Cibercriminoso brasileiro tem QI acima da média e idade entre 24 e 33 anos
26.06.2009
São Paulo - Delegado da Polícia Civil de São Paulo, José Mariano Araújo,
aponta que jovens veem criminosos digitais como pessoas de sucesso.
Em geral, o cibercriminoso brasileiro possui entre 24 e 33 anos (embora
tenha crescido o número de criminosos na faixa de 12 a 16 anos), é
estudante ou operador de sistemas, muda constantemente de emprego, tem “QI”
acima da média, é do sexo masculino, bem vestido e não acredita estar
cometendo crimes.
O perfil foi exposto pelo delegado da Polícia Civil do Estado de São Paulo,
José Mariano Araújo, nesta terça-feira (23/06), em entrevista à imprensa.
“Virou uma profissão para jovens que enxergam nos cibercriminosos pessoas
de sucesso, exatamente pelos ganhos financeiros que eles obtêm com fraudes
e desfalques a bancos pela internet”, conta Araújo.

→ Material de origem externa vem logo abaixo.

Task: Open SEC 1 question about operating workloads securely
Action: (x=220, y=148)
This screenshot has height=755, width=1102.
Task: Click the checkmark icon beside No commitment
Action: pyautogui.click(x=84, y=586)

O delegado citou que o Brasil possui muitos entraves para combater os
crimes eletrônicos e segue na contramão de muitos países. “A falta de uma
legislação própria impede que cibercriminosos sejam punidos de forma
correta”, critica. “O que existe são artigos adicionados ao Código Penal”.

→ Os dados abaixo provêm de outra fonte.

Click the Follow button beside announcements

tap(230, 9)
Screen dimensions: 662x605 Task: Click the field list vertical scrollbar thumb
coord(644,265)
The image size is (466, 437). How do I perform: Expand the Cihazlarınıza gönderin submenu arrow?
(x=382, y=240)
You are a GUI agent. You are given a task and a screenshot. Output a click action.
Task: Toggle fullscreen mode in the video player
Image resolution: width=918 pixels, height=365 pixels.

Para Araújo, a não ratificação do País à Convenção de Budapeste –
legislação que está sendo endossada por várias nações do mundo como base de
ação mundial de combate aos crimes cibernéticos – complica ainda mais as
investigações da polícia. “Os criminosos não atuam somente no Brasil. Eles
possuem conexões fora”, ressalta.
O delegado cita uma operação que desbaratou quadrilha do mIRC (programa de
comunicação entre servidores, que funciona como canal de bate-papo
on-line), em que o Canal Brasil mantinha contato com a Alemanha na troca de
informações bancárias.
Araújo também criticou duramente as operadoras de telefonia celular por
atrapalharem a identificação dos criminosos. Ele atentou ainda para a
evolução do crime organizado que tem atraído cada vez mais jovens hackers,
financiando operações ilícitas, entre as quais desfalques às operações
online dos bancos. “Como as penalidades são brandas, há casos de criminosos
que mesmo presos repassam o ‘know how’ a outros presos na cadeia”, lembra
Araújo, ao citar um cibercriminoso que chegou a ganhar 8 milhões de reais
com fraudes e crimes.
Segundo ele, o número de crimes pela Internet cresceu exponencialmente nos
últimos anos no País. De acordo com dados do Centro de Estudos, Respostas e
Tratamento de Incidentes de Segurança no Brasil (Cert.br), até março de
2009 já foram registrados 218,074 mil incidentes reportados, enquanto
durante 2008 inteiro os casos chegaram a 222,528 mil.
O projeto de lei do Senador Eduardo Azeredo, que trata de crimes de
informática, está em tramitação no Congresso Nacional, mas ainda não há
previsão para que ele seja aprovado e entre em vigor.